Chloe is getting her hair done on Friday and i would like her body to be cut like Cosy's and her face like Abbey (Abbey) when it was the short bob. If anyone can post pics of these cuts for me i would greatly appreciate it. 

Thank You,
Debbie and Chloe


----------



## abbey (Apr 4, 2005)

Aw, Abbey feels so honored! :biggrin: Everyone seemed to like Abbey in this cut... I don't know why I was never crazy about it, but maybe I'll think about having it done again next time?! Chloe will look sooo cute! Can't wait to see pics!  
Here's Abbey's bob:
[attachment=42555:bob_haircut_SM.jpg]

And here is her latest cut: (sorry her hair is so messy...we were playing, but this is the best head shot!)

[attachment=42556:SM_new_haircut.jpg]


----------



## briones1980 (Aug 21, 2008)

Abbey's bob is adorable!

Here's Abbey's bob:
[attachment=42555:bob_haircut_SM.jpg]


----------



## mysugarbears (Aug 13, 2007)

I love Abbey's bob and also her recent haircut, decisions, decisions. I'm going to have a tough time deciding on which of Abbey's face i like the best as they are both adorable. :wub: Any help in the decision of which of Abbey's cut for Chloe's face would be appreciated. 

Here's a pic of Chloe when i took Abbey's bob pic in. Almost what i wanted, but not quite. She is going to a different groomer this time.
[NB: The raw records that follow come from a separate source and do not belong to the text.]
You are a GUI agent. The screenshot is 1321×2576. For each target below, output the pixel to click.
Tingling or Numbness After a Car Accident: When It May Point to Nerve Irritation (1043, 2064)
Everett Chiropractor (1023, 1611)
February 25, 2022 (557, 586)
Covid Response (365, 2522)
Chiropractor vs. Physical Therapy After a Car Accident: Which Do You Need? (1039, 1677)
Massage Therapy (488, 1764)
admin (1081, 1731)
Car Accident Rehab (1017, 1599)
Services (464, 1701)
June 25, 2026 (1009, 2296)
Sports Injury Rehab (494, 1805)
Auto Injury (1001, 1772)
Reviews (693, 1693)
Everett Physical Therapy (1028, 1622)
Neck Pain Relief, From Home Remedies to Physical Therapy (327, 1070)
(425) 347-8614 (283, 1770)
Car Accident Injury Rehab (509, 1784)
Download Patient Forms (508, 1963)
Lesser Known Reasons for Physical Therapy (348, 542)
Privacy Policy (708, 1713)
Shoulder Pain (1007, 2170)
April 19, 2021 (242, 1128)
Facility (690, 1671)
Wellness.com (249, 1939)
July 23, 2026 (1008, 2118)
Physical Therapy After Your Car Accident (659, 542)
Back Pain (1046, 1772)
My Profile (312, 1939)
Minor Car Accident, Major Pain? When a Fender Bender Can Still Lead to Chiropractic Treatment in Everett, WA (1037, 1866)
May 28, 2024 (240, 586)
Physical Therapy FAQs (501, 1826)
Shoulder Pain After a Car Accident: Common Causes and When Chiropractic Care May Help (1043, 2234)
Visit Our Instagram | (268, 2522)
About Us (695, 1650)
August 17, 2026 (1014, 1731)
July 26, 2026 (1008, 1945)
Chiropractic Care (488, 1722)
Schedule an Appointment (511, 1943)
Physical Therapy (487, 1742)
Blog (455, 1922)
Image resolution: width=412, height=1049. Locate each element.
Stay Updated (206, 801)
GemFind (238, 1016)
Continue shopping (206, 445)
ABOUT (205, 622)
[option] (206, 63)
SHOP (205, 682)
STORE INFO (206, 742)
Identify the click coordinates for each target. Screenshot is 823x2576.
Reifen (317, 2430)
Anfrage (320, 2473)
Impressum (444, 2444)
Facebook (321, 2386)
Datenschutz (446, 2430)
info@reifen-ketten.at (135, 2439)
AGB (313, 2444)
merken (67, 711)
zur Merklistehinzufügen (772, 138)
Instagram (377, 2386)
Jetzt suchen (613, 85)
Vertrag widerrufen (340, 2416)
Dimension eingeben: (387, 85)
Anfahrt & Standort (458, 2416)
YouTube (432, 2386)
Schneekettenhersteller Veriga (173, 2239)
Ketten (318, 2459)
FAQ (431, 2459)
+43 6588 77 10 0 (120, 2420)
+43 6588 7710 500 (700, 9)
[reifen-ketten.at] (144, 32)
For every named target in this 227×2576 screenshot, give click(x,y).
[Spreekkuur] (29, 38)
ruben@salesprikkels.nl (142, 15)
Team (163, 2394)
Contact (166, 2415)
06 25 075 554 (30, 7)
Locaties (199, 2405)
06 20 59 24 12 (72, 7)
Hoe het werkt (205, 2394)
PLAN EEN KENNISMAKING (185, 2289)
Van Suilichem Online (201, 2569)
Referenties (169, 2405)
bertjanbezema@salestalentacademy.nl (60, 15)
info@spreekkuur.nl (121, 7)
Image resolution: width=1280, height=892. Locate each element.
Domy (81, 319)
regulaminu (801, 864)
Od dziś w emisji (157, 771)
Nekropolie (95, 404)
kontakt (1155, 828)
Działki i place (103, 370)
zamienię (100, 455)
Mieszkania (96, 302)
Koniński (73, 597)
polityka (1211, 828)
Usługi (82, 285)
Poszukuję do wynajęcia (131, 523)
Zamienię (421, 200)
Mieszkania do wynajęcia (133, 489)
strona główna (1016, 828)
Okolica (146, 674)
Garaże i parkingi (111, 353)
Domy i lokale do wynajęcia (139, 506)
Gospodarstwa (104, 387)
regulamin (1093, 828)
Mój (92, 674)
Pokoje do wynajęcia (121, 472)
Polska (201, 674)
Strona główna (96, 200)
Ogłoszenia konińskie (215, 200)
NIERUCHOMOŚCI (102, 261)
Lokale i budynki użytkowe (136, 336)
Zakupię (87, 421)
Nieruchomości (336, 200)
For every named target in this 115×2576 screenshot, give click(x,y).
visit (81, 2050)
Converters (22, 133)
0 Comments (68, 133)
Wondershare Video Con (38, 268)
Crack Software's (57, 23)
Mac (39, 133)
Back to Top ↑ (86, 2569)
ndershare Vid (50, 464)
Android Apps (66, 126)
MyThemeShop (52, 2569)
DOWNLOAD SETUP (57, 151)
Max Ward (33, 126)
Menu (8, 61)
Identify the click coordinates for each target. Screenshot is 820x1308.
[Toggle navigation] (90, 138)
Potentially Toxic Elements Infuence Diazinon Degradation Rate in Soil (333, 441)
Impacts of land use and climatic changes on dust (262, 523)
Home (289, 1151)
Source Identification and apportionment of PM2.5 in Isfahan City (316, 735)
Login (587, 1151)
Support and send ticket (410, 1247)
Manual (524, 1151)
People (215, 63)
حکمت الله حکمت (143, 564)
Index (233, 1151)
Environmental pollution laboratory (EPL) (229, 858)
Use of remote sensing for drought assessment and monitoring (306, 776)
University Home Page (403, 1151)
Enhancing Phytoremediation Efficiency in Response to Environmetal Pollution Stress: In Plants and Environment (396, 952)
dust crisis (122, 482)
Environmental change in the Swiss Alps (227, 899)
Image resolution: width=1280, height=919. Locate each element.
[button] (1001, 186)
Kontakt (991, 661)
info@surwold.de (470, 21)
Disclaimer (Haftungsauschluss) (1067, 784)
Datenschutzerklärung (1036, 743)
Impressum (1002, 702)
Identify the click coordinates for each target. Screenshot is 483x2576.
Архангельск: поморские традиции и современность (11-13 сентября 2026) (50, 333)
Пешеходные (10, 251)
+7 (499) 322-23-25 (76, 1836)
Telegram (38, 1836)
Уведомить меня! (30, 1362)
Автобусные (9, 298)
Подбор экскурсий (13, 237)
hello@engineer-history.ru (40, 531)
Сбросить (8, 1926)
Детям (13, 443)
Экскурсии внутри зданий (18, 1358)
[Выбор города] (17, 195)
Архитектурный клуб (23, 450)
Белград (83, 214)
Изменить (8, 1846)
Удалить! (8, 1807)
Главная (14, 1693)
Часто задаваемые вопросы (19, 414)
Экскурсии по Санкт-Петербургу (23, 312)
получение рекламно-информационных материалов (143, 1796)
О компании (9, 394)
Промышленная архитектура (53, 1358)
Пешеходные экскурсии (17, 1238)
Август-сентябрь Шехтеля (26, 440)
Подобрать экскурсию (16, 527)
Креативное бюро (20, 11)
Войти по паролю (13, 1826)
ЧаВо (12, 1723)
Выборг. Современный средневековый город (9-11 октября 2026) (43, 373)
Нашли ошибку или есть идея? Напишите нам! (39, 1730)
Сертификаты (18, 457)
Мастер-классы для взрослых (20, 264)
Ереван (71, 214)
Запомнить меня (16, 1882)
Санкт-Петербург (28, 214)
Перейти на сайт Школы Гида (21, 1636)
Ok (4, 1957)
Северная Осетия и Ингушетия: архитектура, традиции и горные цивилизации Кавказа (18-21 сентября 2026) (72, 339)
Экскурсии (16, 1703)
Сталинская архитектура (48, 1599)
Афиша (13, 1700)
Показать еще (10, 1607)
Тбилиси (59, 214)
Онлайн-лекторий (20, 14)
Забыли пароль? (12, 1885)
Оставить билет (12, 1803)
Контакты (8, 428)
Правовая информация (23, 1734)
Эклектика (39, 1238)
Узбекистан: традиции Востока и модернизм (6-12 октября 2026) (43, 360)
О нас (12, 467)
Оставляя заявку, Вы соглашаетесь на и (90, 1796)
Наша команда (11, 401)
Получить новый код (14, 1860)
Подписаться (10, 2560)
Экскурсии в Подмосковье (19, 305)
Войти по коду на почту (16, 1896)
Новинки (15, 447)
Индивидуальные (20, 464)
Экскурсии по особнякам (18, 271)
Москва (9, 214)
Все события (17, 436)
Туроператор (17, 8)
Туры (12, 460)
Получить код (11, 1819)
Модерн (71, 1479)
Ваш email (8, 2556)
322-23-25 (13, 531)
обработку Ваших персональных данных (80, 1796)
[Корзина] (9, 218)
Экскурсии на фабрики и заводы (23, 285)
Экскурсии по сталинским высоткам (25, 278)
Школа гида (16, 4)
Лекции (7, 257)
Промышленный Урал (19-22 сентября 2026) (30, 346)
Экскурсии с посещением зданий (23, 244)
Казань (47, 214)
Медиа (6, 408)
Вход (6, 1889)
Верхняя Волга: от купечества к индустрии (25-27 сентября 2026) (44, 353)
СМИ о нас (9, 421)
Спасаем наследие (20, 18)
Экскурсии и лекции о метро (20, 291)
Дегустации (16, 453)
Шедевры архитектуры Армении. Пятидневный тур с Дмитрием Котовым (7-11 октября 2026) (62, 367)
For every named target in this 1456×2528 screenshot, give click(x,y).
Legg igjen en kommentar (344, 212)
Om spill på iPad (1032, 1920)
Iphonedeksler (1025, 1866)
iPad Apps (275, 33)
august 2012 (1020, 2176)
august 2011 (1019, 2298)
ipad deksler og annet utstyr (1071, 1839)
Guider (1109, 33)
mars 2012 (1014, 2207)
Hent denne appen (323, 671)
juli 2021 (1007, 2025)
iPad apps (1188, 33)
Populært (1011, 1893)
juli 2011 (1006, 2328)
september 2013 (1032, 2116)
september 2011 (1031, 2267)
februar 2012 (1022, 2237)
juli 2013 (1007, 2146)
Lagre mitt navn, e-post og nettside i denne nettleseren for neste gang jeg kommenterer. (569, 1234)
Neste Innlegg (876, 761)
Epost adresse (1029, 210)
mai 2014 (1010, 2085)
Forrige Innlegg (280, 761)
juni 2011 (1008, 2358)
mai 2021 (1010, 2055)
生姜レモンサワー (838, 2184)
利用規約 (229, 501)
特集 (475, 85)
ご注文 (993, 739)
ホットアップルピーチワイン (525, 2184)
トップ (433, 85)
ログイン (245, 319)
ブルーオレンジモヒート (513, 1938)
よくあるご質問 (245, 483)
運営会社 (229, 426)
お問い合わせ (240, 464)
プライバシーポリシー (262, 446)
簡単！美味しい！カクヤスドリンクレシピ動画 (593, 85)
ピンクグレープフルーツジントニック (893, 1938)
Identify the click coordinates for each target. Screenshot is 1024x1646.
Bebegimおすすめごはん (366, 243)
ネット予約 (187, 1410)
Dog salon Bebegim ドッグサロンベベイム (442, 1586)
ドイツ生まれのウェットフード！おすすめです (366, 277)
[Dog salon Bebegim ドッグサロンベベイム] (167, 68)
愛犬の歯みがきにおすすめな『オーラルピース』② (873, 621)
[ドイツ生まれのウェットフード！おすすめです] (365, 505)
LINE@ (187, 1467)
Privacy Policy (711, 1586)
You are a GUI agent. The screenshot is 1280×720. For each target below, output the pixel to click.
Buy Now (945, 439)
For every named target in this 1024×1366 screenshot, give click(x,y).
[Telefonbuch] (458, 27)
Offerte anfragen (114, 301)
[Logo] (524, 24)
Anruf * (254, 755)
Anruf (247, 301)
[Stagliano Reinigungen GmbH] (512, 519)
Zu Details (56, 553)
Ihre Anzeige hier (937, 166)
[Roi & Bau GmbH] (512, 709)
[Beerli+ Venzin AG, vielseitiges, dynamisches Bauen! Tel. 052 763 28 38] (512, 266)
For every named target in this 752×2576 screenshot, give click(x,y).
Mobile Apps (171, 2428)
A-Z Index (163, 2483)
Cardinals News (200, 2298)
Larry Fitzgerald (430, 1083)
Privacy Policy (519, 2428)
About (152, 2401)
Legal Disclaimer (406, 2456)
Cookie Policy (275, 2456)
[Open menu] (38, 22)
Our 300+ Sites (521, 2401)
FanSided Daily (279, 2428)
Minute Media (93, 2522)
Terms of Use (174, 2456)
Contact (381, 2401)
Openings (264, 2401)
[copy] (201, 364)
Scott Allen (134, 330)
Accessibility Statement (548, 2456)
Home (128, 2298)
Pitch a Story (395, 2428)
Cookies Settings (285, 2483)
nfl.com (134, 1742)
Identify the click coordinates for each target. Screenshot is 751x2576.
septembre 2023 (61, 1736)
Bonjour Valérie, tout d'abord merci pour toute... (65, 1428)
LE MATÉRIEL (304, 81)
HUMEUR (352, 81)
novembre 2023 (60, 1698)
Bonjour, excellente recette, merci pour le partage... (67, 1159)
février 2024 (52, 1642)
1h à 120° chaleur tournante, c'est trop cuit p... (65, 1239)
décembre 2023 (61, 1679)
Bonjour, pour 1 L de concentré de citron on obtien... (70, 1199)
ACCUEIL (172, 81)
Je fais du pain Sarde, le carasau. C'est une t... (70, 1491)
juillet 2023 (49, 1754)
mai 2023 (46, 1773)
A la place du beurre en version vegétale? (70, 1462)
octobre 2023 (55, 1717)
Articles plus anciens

[attachment=42559:Chloe_Hello_Kitty.jpg]


----------



## paris (Apr 8, 2005)

I think they would've achieved the "Abbey" look on Chloe last time if they had cut the underside of her mustache shorter...I may decide to give Paris the "Abbey" look next time around...I would only have to shorten her ears a tad.


----------



## Missy&Maggie (Jun 17, 2007)

Did you see these pictures of Bonnie?!?! She has a really cute bobbed haircut, too!!!

http://spoiledmaltese.com/forum/index.php?...c=39154&hl=


----------



## Cosy (Feb 9, 2006)

The problem with groomers cutting the bob look is the dog usually has the ears
in the down position rather than perked so the ears get cut shorter. Ask that she
leaves the ears a bit longer than the beard and you will probably be happy with
the results.


----------



## luvmyfurbaby (Feb 11, 2007)

Mia has the Abbey's current (head) cut when she got her do done last time I like it!!


----------



## abbey (Apr 4, 2005)

Debbie, I think Chloe will look very cute in the bob look! :wub: What you can't see is that Abbey's body was sorta cut like Cosy's cut. My groomer called it a schnauzer cut though. Brit is right...you have to be very specific about telling them to leave their ears a hair longer than her beard. I think that's why your first groomer didn't achieve the look you were after 'cause they tend to want to cut the ears short. Even this last time, I told my groomer to leave the ears alone & trim the beard to her ears & her ears still got trimmed shorter :smpullhair: 

I'm also going to a new groomer next time, so I'll have to "train" my new groomer! :smilie_tischkante: 

Good Luck! Can't wait to see pics of Chloe on Friday!


----------